As mentioned before, you should also prioritize providing your Turkish Van with interactive toys, such as puzzles, toy mice, and feather wands. 

And, as these kitties love to swim, you should definitely aim to provide them with the opportunity to splash about in the bathtub or sink. Their fur is naturally water-resistant and able to dry out quickly, so don’t worry about them making too big of a mess.


The fact of the Turkish Van being low-maintenance extends to their diet. They don’t require any special food, but like all pets, you should aim to provide them with high-quality nutrition wherever possible. 
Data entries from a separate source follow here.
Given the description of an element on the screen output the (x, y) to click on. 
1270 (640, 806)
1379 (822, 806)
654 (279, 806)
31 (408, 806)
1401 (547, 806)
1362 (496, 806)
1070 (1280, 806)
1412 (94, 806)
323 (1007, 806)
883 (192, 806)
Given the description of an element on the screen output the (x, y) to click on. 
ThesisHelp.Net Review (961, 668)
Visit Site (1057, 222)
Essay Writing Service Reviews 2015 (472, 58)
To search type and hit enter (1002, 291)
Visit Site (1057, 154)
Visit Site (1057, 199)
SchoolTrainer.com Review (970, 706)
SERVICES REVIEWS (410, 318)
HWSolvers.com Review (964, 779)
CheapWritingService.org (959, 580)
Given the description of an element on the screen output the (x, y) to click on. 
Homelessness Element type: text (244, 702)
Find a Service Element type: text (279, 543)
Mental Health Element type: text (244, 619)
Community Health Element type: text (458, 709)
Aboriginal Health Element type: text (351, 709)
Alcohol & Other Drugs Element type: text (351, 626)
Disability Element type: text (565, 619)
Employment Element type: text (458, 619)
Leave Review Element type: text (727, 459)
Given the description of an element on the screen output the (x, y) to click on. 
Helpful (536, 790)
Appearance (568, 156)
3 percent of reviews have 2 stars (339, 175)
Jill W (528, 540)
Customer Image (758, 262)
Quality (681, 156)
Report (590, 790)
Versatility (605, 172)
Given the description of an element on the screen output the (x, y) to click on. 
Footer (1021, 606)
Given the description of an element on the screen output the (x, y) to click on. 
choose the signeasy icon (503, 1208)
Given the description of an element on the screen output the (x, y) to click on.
Even if you’re unable to provide fresh food, choose your packaged commercial cat food brand carefully, prioritizing the use of real fish or meat in its make-up. Bonus points if the food contains Omega fatty acids, which promote a healthy, shiny coat.

One thing to look out for, though, is overfeeding. The Turkish Van is already quite large and sometimes prone to overeating if allowed to. Keep health issues at bay by ensuring that your Turkish Van remains lean. If the weight of your Turkish Van cat is between 7 and 20 pounds, she can be assumed to have a healthy weight.

an orange and white turkish van cat climbing over a fence


The Turkish Van cat takes 3 to 5 years to reach full maturity, then it lives another 8-10 years, with the total average lifespan being about 13 years. The breed, which is naturally occurring, is generally quite healthy and not prone to genetic diseases.


Turkish Van Cats are not cheap. How much are Turkish Van cats? The price to pay for this rare feline is between $800 and $1500, depending on your location and the reputation of the breeder. 

Remember, you’re not only paying for the beauty of the breed but her intelligence and good genes as well. The price of your Turkish Van may depend on the van pattern, body proportion, breeding location, and coat color.

If you want a well-bred Turkish Van kitten, one of the best places to meet local breeders is cat shows. These are not only fun events but offer great networking opportunities for cat lovers of all kinds. 

Final Words

The energetic, intelligent and sometimes mischievous Turkish Van Cat is understandably highly-sought. If you’re ready to provide ample opportunities for mental and physical stimulation as well as lots of loving attention, you’re ready to welcome a Turkish Van into your home.

We wish you the best of luck with your new fur baby!